## QUOTED PASSAGE:
┄┄┄┄┄┄

Senate leaders are racing to pass a sweeping $1.5 trillion spending bill providing billions in aid to Ukraine, with Senate Majority Leader Chuck Schumer pushing the chamber to cut a deal and finish its work on Thursday night.
Schumer said on Thursday morning that “hopefully” the chamber could reach an agreement to pass the legislation before Friday. His counterpart, Senate Minority Leader Mitch McConnell, signaled sufficient Senate Republicans are on board to pass a bill.
Yet holding a vote before the weekend will require agreement from every single senator, never an easy task on a huge funding package that gives each individual senator leverage to push for amendment votes. Without action, the government runs out of funding on Friday at midnight.
A group of conservative Republicans on Wednesday requested a budget score on how the bill might affect inflation, which is at a 40-year high according to numbers released on Thursday. Any one of those senators could delay quick passage of the bill to get that score, or try and force amendment votes.
Senate Minority Whip John Thune (R-S.D.) said Republicans want votes on defunding vaccine mandates that have failed in the past. If they get them, the bill could pass as soon as Thursday. However, he also cautioned that "it could drag out for a few days."
"I usually paint for you the most optimistic scenario, and then usually it's otherwise," he said. If the fight drags out, the Senate will have to pass a short-term spending bill, cleared by the House late Wednesday, to avoid a shutdown kicking in Friday at midnight.
Once Schumer gets agreement to move forward, the Senate will still need 60 votes to pass it and overcome a filibuster. And the bill’s roughly $14 billion in Ukraine aid will likely boost the Republican vote total given the ongoing Russian invasion.
“Congress has a moral obligation to stand behind [Ukrainians] as they resist the evils of Vladimir Putin and his campaign of carnage. The 2022 government funding bill is one way we’re keeping that promise. And for that reason alone it should pass the Senate as quickly as possible,” Schumer said.
Some Republicans wanted to separate out that Ukraine money rather than lump it into a huge government funding bill. And conservatives are currently discussing what, if any, other demands they will make in exchange for allowing a quick vote, according to aides.
The Senate typically recesses on Thursdays but members could be in on Friday to complete action on the bill. Meanwhile, D.C. is bracing for stormy weather on Saturday that could affect senators' flights home if the work spills into the weekend.

┄┄┄┄┄┄

## DATA FOR REVIEW:

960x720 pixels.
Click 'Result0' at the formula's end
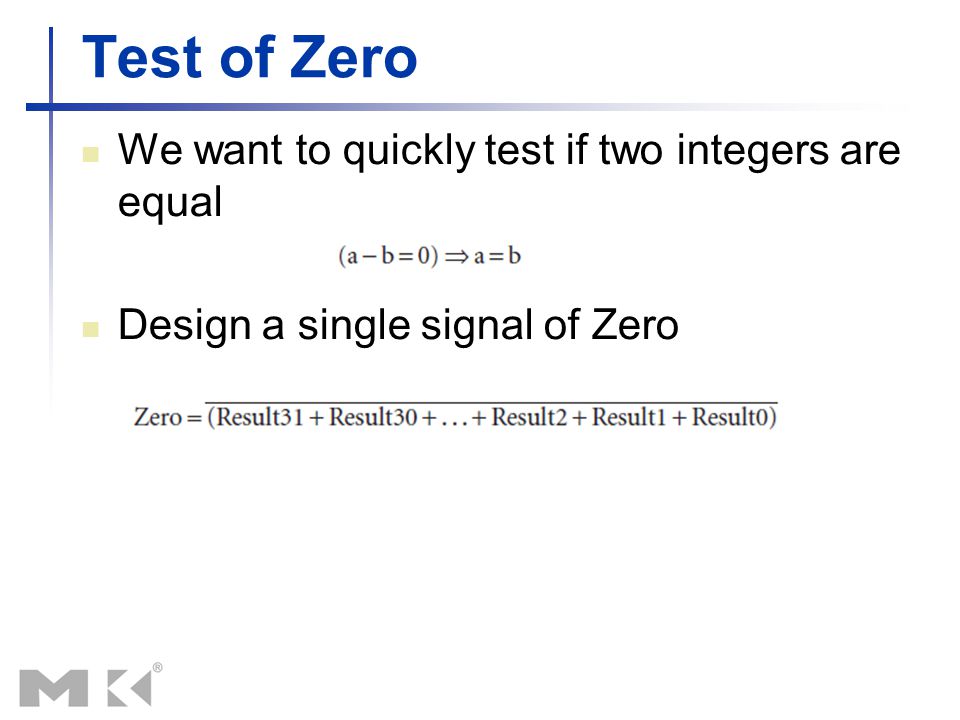click(730, 417)
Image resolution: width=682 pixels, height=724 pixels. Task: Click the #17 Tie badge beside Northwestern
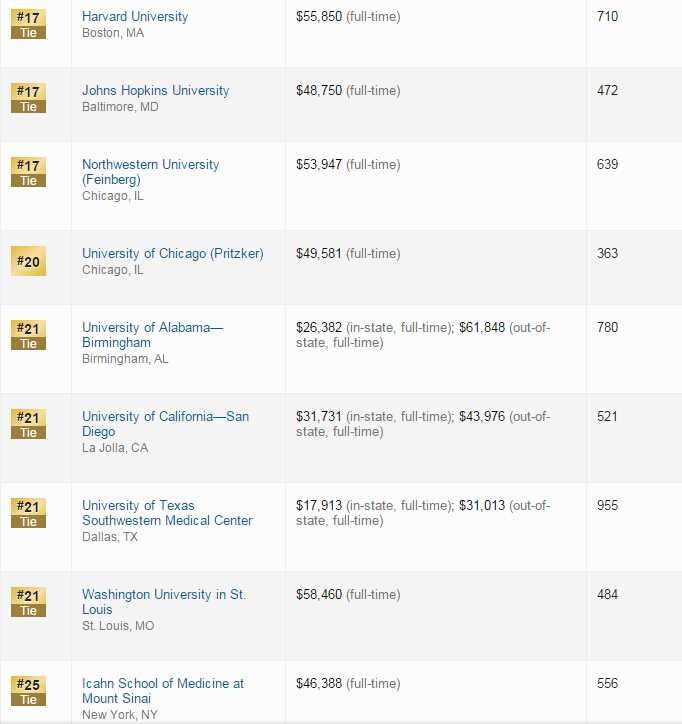(28, 173)
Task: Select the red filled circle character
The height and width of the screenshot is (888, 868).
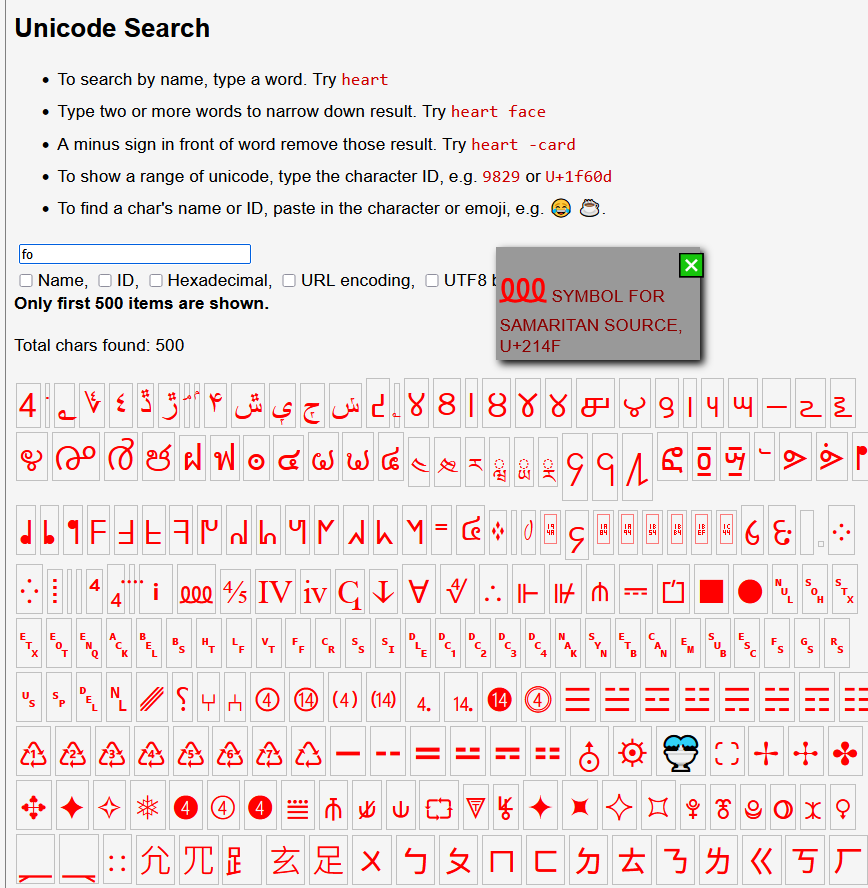Action: pos(750,591)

┄┄┄┄┄┄

## REQUIRED WORK:
**1)** Name every person mentioned in the article about the Senate spending bill.
**2)** Write the next part of the article about the Senate spending bill, picking up after its final paragraph.

## TASK ANSWERS:
**1)** Chuck Schumer, Mitch McConnell, John Thune, Vladimir Putin

**2)**
Some Republicans would be fine finishing up quickly. McConnell signaled he was satisfied that the bill raised defense and non-defense spending at similar amounts and did not scrap old GOP riders or add new Democratic ones.
“This agreement checks the three boxes I laid out months ago,” McConnell said on Thursday morning. “Most urgently, amidst this war in Europe, this delivers the urgent aid the Ukrainians need right now.”
Democrats are widely expected to back the bill to fund the government through September, although not without some reservations. House Democrats rebelled against a provision that would have funded new pandemic aid by rerouting cash previously granted to their states, a development that stripped $15 billion in pandemic money out of the bill.
Schumer said he was “deeply disappointed” by that development. And Majority Whip Dick Durbin (D-Ill.) said he hoped that the two parties could resurrect a standalone Covid funding bill, though Thune said Republicans would not allow it to pass if it increased the deficit.
"This was a formula worked out with Republican senators. We're sticking with it to offer this as a separate measure in the Senate. And if they'll stand by their work product we'll get it done," Durbin said.
Yet the package does contain the Violence Against Women Act reauthorization, making good on bipartisan vows to extend the lapsed program. That, in addition to military spending increases, will help the bill easily clear 60 votes — whenever Schumer and McConnell can get all 100 senators to consent to a vote.
The House also passed a short-term stopgap spending bill to give the Senate more time to clear the massive, 2,000-plus-page bill. But senators are focused on passing the new funding levels for now, hoping to avoid kicking that vote into next week.
"There is every reason in the world to believe that we can arrive at a path forward quickly," Schumer said.